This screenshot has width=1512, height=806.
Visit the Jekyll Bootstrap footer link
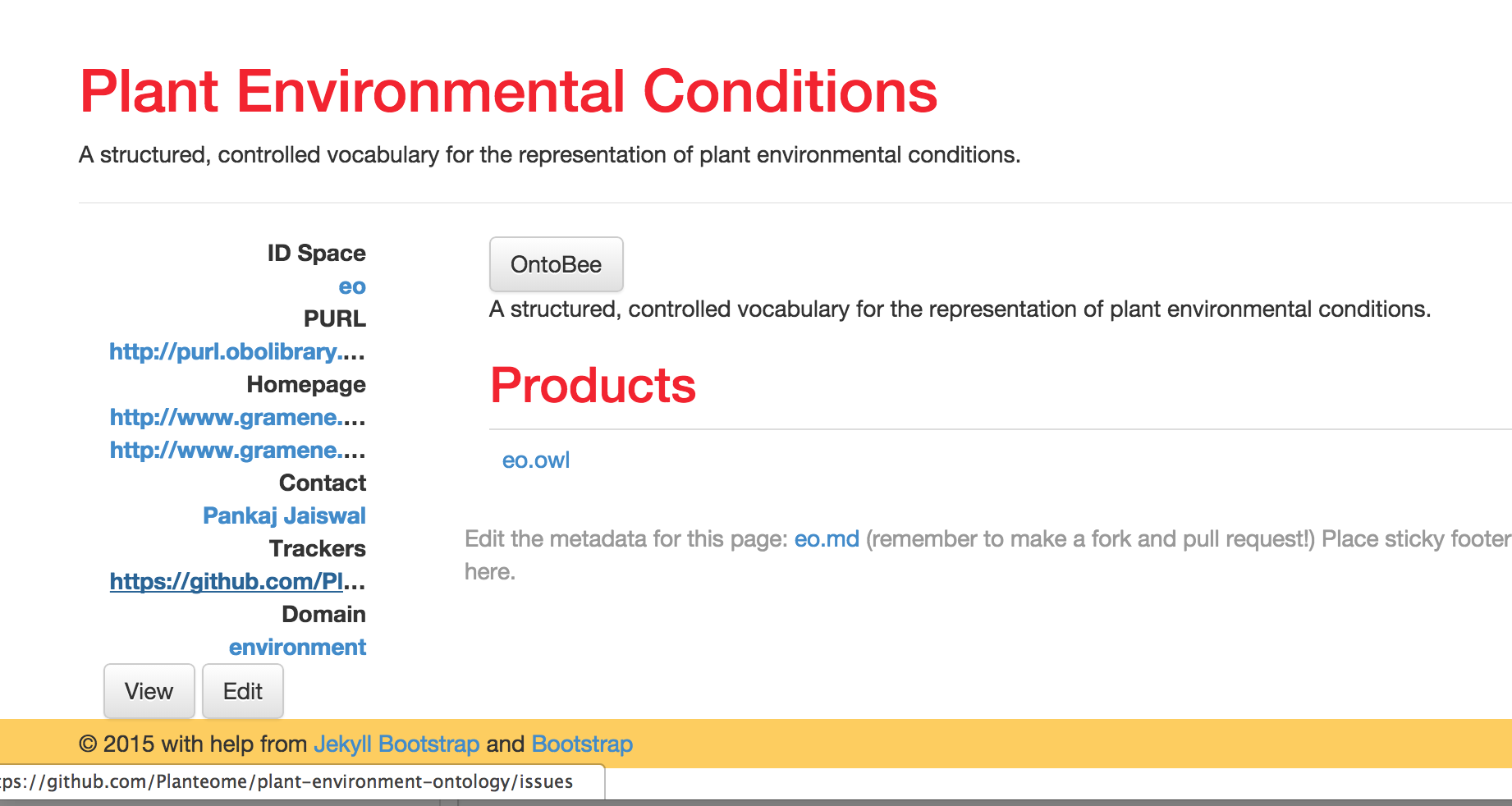point(396,744)
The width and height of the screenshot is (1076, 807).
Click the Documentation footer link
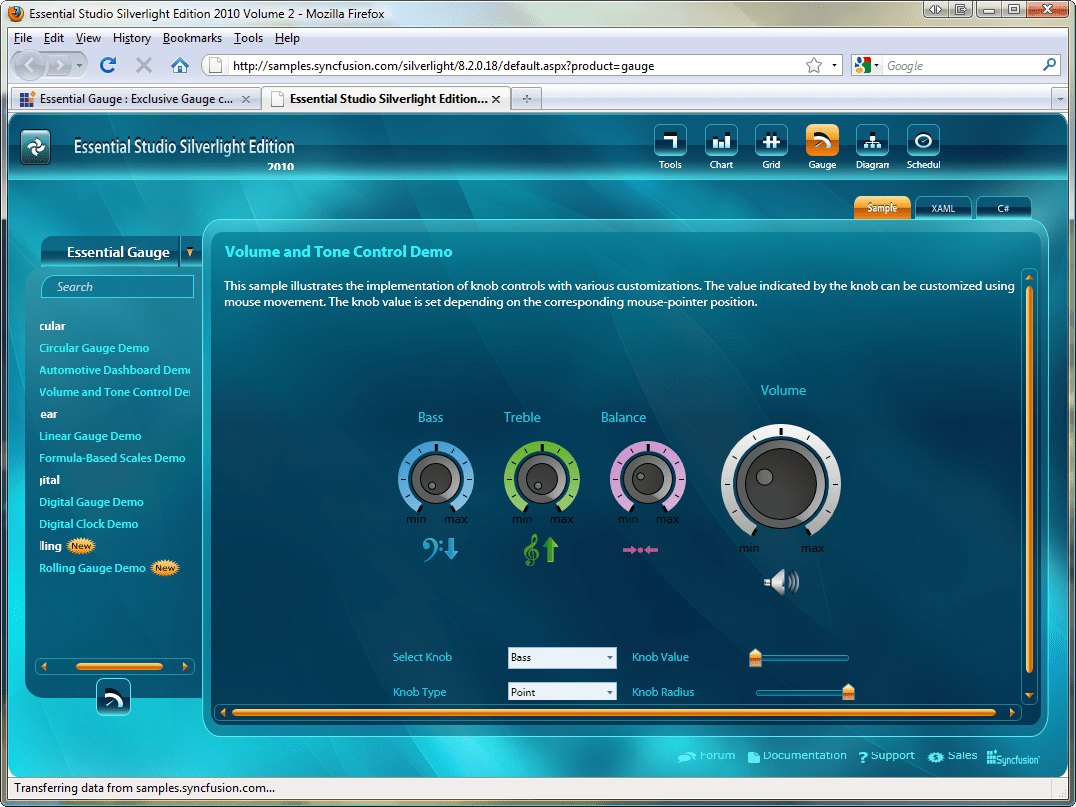coord(804,756)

-- Exercise --
Transcribe every entry above exactly. Omit all pictures.

-- Reply --
This screenshot has width=1512, height=806.
Visit the Jekyll Bootstrap footer link
point(396,744)
The width and height of the screenshot is (1076, 807).
Click the Documentation footer link
coord(804,756)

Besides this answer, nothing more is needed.